The palette is the reason people still rummage through estate boxes for sealed rolls. Centuria 100 renders cooler than Kodak Gold of the same period and warmer than Fujicolor Reala. Skin tones land closer to neutral than either, with the magenta channel held back enough that lab prints rarely needed correction. Wedding shooters in Japan loaded it heavily, and APS versions cycled through point-and-shoot cameras for nearly a decade.
The Centuria branding outlived Konica itself. Konica merged with Minolta in 2003, the merged company shuttered the imaging division in 2006, and DNP Dai Nippon Printing bought the Odawara factory and relaunched the brand briefly in 2007 before retiring it again around 2009. The film you find today is freezer-stock at best and warm-stored estate sales at worst. Overexpose by a stop per decade past the date code and most rolls still produce printable negatives.
The original Centuria 100 was offered in 135 and 120; the Centuria Super 100 datasheet lists only 35mm. Find the older 120 boxes if you want medium format. There is no current production.
Reciprocity exponent is 1.20. Zone Light Meter applies the correction past one second. A metered 30-second exposure becomes about 60 seconds at the negative. On freezer stock the dye couplers have aged enough that an extra third of a stop on top of the math usually helps for indoor work past about ten seconds.

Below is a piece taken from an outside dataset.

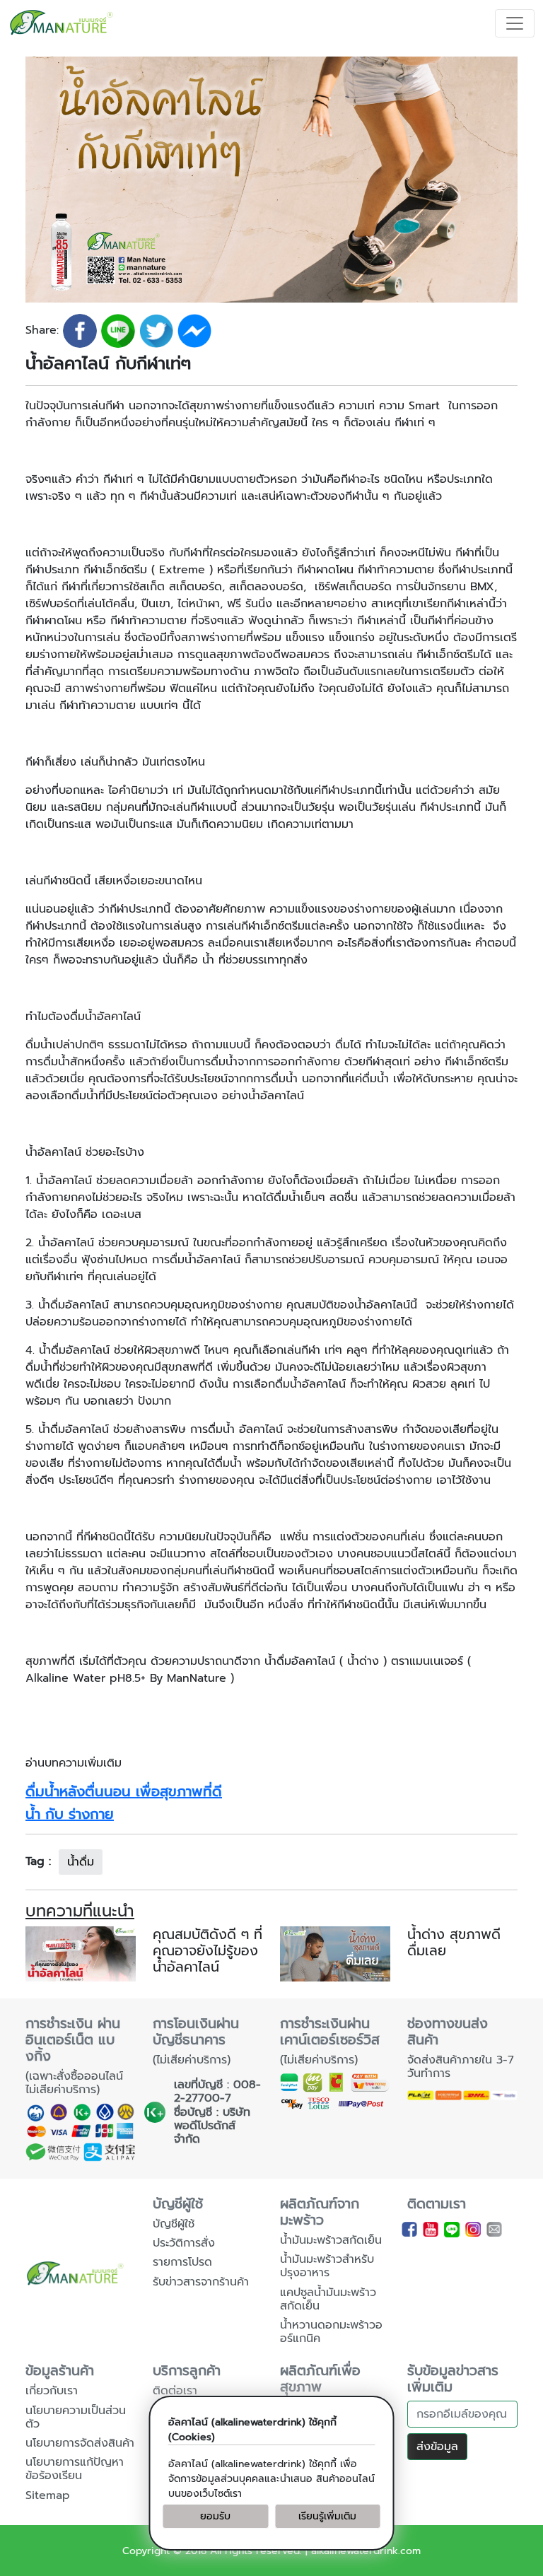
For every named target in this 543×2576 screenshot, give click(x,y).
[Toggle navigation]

How the app handles this stock
- Box speed: ISO 100. Picker exposes pull/push chips so you can shoot it at any speed you want and the meter follows.

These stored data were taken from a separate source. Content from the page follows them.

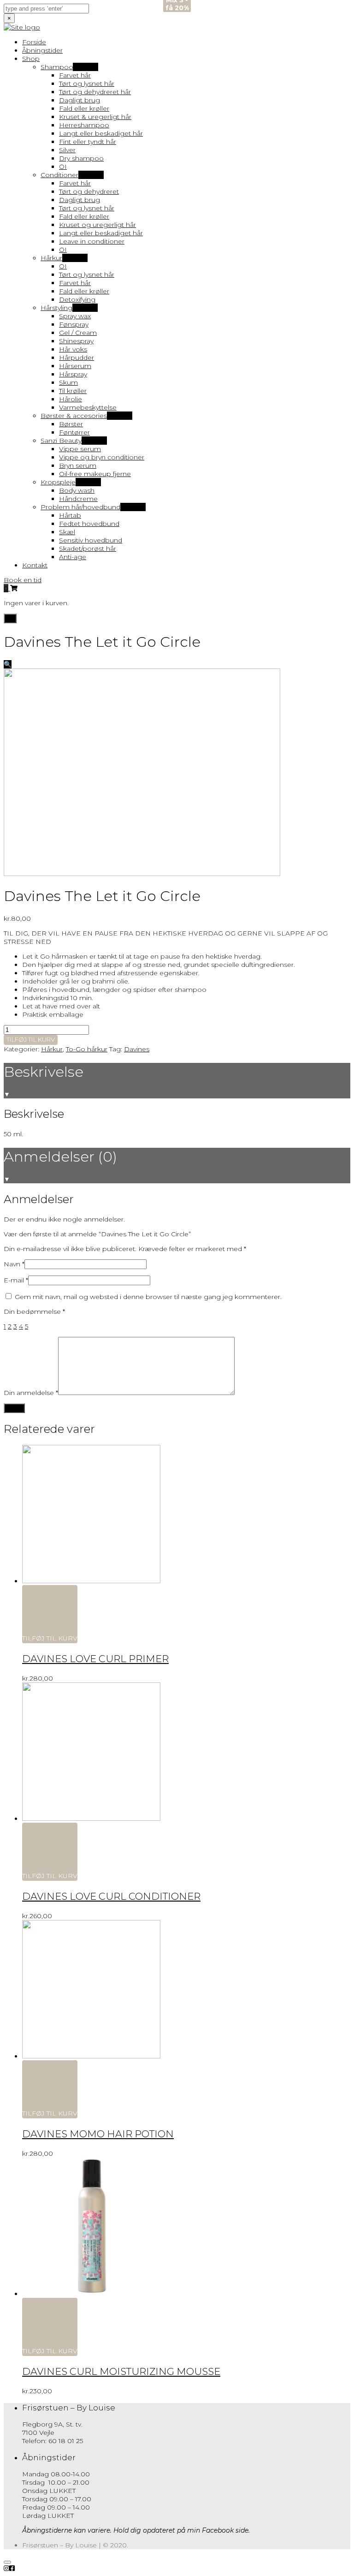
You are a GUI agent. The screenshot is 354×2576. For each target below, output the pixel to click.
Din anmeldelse (31, 1393)
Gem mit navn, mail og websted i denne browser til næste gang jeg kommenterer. (148, 1297)
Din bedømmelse (34, 1311)
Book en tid (22, 580)
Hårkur (52, 1049)
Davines (136, 1049)
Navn (14, 1264)
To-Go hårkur (86, 1049)
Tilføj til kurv (30, 1039)
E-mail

- Reciprocity: Above one second the app raises metered time to the power of 1.20.
- Expired film: if you load an old roll, set the expiry year and storage in the app and the ISO scales for you. Color negative decay rates are baked in.
Frequently asked questions
What ISO is Konica Centuria 100?
Konica Centuria 100 is an ISO 100 color negative film from Konica. You can rate it at box speed or push and pull it; set the speed you actually shot and the meter follows.

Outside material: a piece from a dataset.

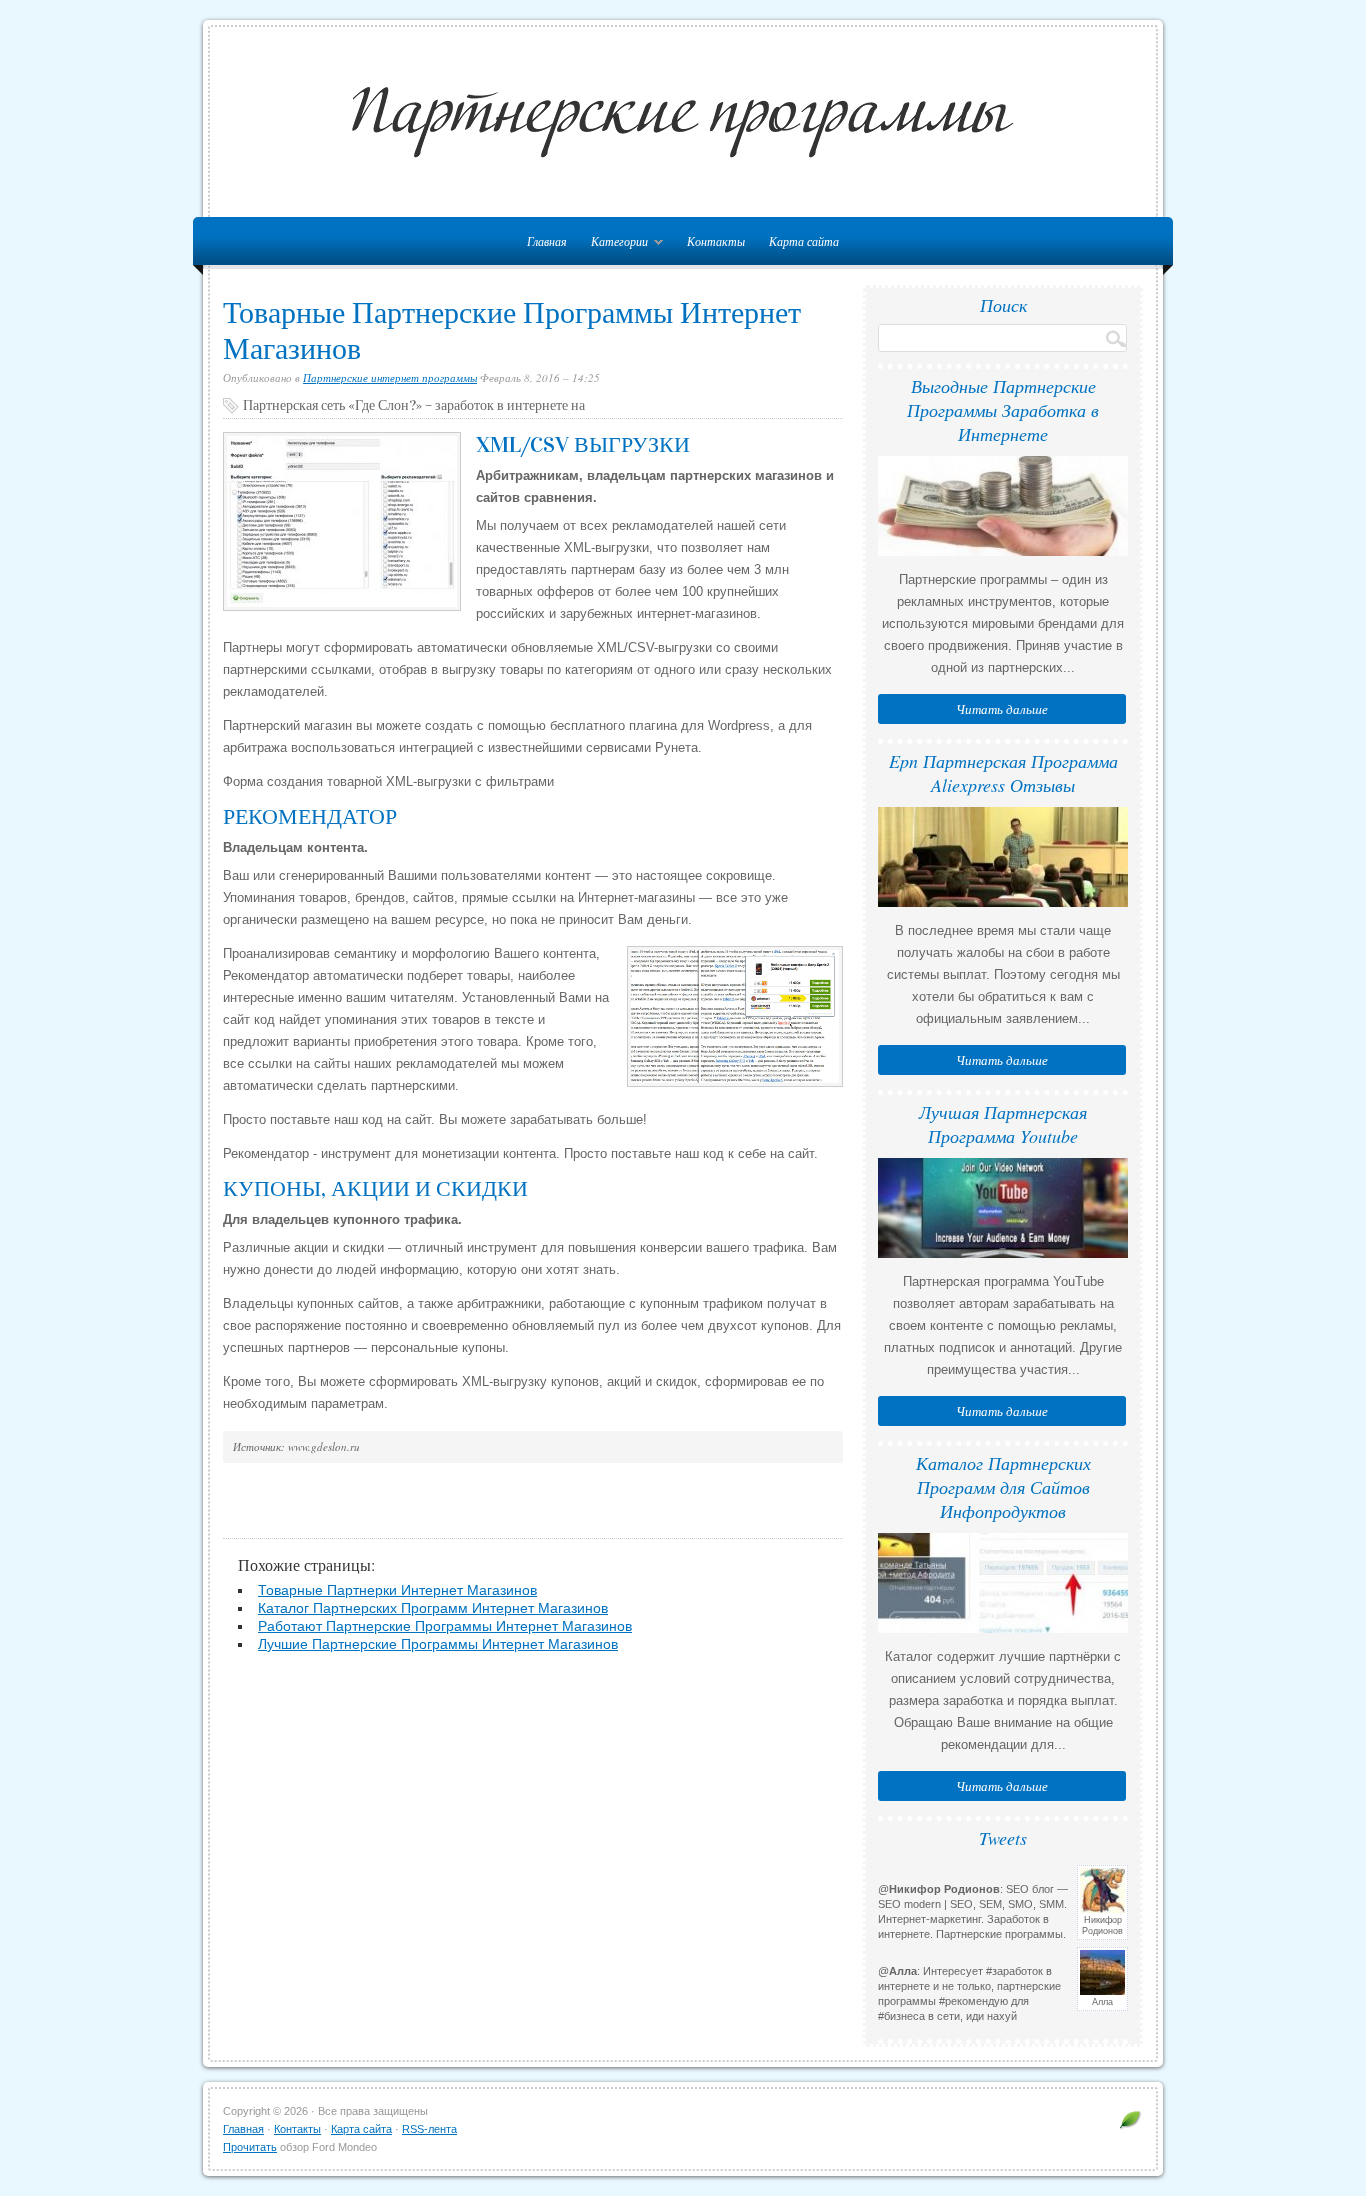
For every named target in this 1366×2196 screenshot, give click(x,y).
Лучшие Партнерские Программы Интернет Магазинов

Is Konica Centuria 100 still in production?
No. Konica Centuria 100 is discontinued, so it is freezer stock and the secondhand market now. Expired rolls drift slower over time, so many shooters overexpose a stop.
Does Konica Centuria 100 suffer from reciprocity failure?
Yes, on exposures longer than about one second. Its reciprocity exponent is 1.20, so a metered 10 seconds becomes about 16 seconds. Zone Light Meter applies this automatically.